Depuis la fin du XIXe siècle, les bateaux à roues à aubes, souvent à fond plat et à faible tirant d'eau (par opposition aux navires océaniques à fort tirant d’eau), sont généralement affectés à la navigation fluviale, sur les grands fleuves, les lacs ou éventuellement le long des côtes et des estuaires.

Historique

La roue à aubes est l'une des premières formes de propulsion mécanique pour bateau qui ait existé. Sa première mention remonte au Bas-Empire romain. Le De rebus bellicis, un recueil de machines de guerre du IVe siècle, contient l'illustration d'une liburne à roue à aubes manœuvrée par des manèges de bœufs.

En Chine, vers le Xe siècle, la dynastie Song maintenait déjà sa suprématie navale grâce à la rapidité de ses bateaux à roue à aubes.
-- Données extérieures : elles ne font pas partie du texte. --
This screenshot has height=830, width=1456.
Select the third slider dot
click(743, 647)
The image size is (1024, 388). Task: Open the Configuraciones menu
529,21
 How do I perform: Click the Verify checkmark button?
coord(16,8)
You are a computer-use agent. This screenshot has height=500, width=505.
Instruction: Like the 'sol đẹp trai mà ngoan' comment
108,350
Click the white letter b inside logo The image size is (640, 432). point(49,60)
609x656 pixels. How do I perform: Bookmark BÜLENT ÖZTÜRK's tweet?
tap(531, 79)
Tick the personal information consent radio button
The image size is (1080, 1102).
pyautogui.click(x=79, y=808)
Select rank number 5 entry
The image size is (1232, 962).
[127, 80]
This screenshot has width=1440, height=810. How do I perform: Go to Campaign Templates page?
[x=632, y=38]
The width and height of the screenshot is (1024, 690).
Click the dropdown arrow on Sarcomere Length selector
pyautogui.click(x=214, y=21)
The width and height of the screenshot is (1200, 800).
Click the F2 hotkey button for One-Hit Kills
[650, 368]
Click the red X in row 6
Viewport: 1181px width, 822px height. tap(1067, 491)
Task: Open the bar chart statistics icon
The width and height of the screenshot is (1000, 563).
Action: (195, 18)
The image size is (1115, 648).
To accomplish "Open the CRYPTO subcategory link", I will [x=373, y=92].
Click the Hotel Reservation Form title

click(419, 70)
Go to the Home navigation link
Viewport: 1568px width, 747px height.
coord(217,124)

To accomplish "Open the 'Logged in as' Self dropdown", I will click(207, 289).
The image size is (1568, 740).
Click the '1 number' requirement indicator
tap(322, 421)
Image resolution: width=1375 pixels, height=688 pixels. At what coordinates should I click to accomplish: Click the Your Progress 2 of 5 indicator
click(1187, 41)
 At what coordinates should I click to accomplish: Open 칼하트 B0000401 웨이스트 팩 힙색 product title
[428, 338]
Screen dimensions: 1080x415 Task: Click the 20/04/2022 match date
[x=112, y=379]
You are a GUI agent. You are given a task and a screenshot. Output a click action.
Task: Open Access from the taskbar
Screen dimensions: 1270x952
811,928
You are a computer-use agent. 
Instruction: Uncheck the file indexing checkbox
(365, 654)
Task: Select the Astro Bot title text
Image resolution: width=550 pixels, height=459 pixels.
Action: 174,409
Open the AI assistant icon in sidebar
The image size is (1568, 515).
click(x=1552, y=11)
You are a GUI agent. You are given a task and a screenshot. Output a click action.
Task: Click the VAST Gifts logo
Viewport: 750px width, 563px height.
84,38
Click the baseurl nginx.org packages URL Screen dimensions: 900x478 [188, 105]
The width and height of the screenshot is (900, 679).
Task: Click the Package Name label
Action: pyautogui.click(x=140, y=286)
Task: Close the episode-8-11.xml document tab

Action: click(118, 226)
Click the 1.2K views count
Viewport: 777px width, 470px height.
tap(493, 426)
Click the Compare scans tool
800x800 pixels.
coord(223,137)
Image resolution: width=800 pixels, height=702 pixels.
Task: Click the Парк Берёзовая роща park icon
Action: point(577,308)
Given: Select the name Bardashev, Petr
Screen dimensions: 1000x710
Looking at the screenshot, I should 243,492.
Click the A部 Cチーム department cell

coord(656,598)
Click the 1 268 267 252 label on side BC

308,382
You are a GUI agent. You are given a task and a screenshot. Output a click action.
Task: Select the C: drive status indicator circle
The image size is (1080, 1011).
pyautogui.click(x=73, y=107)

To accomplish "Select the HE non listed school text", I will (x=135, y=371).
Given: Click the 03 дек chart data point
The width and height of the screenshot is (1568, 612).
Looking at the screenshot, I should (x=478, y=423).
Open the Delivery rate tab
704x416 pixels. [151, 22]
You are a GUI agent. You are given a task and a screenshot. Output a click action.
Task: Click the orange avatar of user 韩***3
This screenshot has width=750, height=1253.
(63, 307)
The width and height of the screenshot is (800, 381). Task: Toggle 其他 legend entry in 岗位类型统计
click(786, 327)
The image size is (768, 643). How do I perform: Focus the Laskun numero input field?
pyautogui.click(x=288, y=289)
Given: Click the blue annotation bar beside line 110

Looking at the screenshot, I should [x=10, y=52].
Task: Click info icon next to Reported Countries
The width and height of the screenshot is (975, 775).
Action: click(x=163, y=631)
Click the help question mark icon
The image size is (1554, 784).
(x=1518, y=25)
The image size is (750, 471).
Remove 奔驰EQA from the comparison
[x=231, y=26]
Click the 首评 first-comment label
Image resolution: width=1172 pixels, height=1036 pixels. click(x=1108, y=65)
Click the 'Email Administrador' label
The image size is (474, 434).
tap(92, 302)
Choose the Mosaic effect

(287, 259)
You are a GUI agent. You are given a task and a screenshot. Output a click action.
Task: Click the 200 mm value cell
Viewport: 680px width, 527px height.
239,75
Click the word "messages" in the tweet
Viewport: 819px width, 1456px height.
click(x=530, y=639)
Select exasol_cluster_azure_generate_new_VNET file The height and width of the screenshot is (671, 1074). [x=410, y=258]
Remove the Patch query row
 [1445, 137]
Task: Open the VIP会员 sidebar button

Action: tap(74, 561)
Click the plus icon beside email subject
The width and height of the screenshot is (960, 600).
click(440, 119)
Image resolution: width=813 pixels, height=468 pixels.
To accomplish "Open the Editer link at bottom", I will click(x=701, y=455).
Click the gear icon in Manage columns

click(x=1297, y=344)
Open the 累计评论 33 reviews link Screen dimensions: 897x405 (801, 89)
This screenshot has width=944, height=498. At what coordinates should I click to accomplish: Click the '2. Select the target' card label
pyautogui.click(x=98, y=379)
L'utilisation de l'énergie humaine (ou animale) disparait avec l'invention en 1685, par le physicien français Denis Papin, de la roue à aubes actionnée par vapeur sous pression dans des chaudières alimentées au bois ou au charbon[1]. Cette forme de propulsion a été depuis presque entièrement remplacée par la propulsion à hélice et d'autres formes de propulsion plus modernes excepté en certains lieux traditionnels, sur quelques lacs (Léman…) et fleuves (Mississippi…). Par le passé, certains bateaux combinèrent voiles et roues à aubes (voir infra).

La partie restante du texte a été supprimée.